Now, I know what you are thinking. “More performance is better give me 2x RTX 2080 Ti’s”
NVIDIA response will be “Glady, that will be $2400 USD, will that be cash or charge?”
Ouch!. Sadly, the RTX 2080 isn’t much better and will put you back $800 USD making a used GTX 1080 Ti look pretty tasty, assuming you can get one.
I have mentioned before that the new pricing structure seems like a corporate response to what happened during the mining crisis. In case you were not aware during that time demand shot through the roof which prompted uncontrolled price gouging due to poor supplies. Thing is consumers kept buying them which set the precedent that the public is willing to spend that kind of money on a quality product. Of course when companies pack more technology into a platform the price will naturally rise. However, $1200 USD for a RTX 2080 Ti is “Titan” card territory and not a place many consumers dabbled in.

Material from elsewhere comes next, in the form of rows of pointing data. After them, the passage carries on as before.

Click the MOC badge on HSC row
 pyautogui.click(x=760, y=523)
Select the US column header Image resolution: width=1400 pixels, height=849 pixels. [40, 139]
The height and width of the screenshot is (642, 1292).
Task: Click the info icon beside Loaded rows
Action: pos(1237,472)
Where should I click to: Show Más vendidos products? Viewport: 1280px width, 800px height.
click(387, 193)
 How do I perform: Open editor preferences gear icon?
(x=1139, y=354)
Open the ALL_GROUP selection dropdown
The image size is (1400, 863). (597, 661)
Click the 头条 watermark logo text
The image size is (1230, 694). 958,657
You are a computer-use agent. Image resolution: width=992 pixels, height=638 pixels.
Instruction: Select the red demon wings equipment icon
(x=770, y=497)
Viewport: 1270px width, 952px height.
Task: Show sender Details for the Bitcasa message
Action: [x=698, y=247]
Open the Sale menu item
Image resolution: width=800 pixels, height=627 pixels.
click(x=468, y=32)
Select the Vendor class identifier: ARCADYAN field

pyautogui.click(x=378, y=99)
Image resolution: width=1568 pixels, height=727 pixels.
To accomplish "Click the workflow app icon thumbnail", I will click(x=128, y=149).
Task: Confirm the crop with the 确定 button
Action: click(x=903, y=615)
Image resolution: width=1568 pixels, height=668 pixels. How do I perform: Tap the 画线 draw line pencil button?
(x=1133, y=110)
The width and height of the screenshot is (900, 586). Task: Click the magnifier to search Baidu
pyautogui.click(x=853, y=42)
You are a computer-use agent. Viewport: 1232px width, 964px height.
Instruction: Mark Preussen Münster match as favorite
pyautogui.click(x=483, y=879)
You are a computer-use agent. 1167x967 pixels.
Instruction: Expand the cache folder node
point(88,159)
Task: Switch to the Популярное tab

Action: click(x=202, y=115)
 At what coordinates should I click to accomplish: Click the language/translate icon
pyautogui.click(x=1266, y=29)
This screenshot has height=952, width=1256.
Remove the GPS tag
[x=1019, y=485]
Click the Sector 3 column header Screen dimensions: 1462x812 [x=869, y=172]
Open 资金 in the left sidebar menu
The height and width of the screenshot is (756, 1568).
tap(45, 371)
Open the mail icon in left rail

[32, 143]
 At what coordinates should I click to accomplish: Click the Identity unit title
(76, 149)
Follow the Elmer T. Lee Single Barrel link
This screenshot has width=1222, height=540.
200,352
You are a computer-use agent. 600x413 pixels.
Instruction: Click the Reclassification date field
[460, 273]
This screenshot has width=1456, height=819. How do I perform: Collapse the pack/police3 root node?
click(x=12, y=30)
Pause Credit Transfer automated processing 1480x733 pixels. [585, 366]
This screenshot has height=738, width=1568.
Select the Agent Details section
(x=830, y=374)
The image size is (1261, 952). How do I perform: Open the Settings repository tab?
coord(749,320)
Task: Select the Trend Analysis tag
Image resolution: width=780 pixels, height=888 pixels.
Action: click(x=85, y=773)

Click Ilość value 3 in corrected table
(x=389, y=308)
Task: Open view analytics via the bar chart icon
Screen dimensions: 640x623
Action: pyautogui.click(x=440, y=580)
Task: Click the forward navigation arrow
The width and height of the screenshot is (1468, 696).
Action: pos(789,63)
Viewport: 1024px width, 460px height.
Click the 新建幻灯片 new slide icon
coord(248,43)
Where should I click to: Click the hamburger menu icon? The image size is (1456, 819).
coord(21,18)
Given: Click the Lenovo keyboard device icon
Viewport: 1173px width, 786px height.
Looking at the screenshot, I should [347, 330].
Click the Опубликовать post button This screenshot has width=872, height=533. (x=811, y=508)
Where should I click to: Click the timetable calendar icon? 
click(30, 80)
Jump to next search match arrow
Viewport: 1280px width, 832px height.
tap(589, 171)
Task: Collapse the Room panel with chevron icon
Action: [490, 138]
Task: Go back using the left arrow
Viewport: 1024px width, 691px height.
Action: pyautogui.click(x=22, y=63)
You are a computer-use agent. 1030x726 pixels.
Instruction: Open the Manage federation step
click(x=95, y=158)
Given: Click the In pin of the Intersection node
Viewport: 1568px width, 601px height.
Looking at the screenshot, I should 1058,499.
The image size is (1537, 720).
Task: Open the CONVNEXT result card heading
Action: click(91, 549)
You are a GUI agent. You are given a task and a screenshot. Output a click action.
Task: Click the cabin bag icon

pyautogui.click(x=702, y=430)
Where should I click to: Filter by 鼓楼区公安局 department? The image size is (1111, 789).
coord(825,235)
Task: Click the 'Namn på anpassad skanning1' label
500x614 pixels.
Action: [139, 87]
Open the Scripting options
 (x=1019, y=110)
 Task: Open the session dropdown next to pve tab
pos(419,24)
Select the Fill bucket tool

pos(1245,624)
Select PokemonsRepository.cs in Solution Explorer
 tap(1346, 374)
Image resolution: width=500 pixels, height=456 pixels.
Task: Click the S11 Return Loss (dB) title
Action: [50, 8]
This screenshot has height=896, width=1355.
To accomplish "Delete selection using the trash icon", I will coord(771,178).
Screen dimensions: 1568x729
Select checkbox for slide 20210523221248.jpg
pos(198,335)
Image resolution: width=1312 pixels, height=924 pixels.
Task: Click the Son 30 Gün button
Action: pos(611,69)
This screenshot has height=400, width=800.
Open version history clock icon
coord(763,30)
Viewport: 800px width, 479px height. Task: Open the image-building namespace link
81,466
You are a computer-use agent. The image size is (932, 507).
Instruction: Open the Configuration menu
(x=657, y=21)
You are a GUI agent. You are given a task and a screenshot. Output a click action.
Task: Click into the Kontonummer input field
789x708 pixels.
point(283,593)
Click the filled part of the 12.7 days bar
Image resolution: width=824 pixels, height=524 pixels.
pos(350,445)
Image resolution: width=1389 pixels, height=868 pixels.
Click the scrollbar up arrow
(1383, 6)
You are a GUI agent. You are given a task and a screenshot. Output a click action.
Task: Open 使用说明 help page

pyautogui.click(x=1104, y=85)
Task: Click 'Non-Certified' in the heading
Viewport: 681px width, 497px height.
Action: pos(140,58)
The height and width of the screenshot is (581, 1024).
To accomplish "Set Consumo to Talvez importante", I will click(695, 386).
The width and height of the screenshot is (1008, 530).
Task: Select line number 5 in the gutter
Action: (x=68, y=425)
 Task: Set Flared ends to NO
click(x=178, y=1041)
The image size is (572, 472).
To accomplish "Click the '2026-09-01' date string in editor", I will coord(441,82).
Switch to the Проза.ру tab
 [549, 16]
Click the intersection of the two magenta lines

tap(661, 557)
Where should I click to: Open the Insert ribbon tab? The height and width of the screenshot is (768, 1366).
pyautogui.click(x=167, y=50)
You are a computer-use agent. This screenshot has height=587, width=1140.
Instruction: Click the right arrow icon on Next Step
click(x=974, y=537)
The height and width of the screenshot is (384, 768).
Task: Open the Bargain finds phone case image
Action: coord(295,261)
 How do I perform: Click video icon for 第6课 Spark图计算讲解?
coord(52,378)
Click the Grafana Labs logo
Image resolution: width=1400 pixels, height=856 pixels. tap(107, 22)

In getting back to the subject of RTX performance there was another group of people interested to see what NVIDIA would deliver, the mighty investor. This group stands to make or lose money based on market performance and if the company delivers a dud then they are going to jump ship.
On September 21st I was checking the market summary for NVDA (the NVIDA stock symbol) and noticed a lot of red at the closing bell. Right under the chart was an article from CNBC titled “Nvidia shares fall after Morgan Stanley says the performance of its new gaming card is disappointing”. It is amazing what a single article can do and in reality investors don’t care about Ray Tracing or Tensor cores. They care about what sells and in this instance they believe the consumer will be driven by gaming performance. It is an easy metric to judge against and if the new card cannot deliver that doesn’t vote well for prospective sales.
As I mentioned before I’m a hardware enthusiast. I like hardware and get excited to see when new stuff comes to market. When it comes to the GeForce RTX 20-Series I am glad to see NVIDIA including more gaming technology into their GPUs and feel it would be amazing for wide screen gamers and the early adopters of 4K. Also, unlike with the GeForce 3 (back in the day) there are games ready to take advantage of Ray Tracing and DLSS should just work out of the box.
However, here is the thing.
If you dissect the GPU we have three basic systems, CUDA, Tensor and RT (Ray Tracing). CUDA is what current games rely on for video processing. The RTX 2080 Ti features 4352 cores across 64 SM units, the RTX 2080 features 2944 cores across 64 SM units and the GTX 1080 Ti comes with 3584 cores across 128 SM units. Turning based CUDA cores are faster than Pascal so that is how RTX 2080 can be faster than GTX 1080 Ti. (Indecently the core count drop also makes the RTX 20-Series less attractive to GPU miners)
Tensor and RT cores are basically tacked on as they occupy a separate region of the GPU. This leads me to believe that you could simply dedicate an unused GTX 1060 to handle Ray Tracing and DLSS similar to what we did with PhysX back in the day. In doing so you could enable everything that makes RTX “special” and feature it across all current GPU platforms which begs the question of “Why did NVIDIA bother in the first place?”
Overall it really gives you something to consider when looking at new video cards. Do the RTX features really warrant an upgrade? And, if so do you spend $1200 USD on the RTX 2080 TI? Or do you spend $800 USD on a RTX 2080 and get GTX 1080 Ti performance?? I’m not sure there is a clear answer. The writing on the wall tells me the same thing the investors are hearing. RTX is pretty darn cool but not cool enough to really warrant any serious thought.